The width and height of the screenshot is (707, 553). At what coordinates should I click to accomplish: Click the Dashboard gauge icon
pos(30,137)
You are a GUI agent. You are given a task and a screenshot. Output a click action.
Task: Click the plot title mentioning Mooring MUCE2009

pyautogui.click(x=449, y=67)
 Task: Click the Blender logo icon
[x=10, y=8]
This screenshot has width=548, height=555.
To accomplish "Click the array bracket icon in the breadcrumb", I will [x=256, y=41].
* * *
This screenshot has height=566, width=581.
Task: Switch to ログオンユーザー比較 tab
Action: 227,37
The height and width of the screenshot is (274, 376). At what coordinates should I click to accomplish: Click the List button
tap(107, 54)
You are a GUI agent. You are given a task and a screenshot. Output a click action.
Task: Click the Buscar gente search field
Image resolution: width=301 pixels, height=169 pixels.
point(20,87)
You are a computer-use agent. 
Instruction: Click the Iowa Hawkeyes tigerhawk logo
--
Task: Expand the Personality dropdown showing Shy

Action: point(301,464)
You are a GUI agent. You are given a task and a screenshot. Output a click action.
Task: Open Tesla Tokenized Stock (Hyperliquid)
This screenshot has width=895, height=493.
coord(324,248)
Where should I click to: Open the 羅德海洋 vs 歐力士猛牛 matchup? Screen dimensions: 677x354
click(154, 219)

What is expected: Using the data above, reproduce exactly the lines from the line that contains "The height and" through the line that contains "Instruction: Click the", including both.

Your solution:
The height and width of the screenshot is (274, 376). At what coordinates should I click to accomplish: Click the List button
tap(107, 54)
You are a GUI agent. You are given a task and a screenshot. Output a click action.
Task: Click the Buscar gente search field
Image resolution: width=301 pixels, height=169 pixels.
point(20,87)
You are a computer-use agent. 
Instruction: Click the Iowa Hawkeyes tigerhawk logo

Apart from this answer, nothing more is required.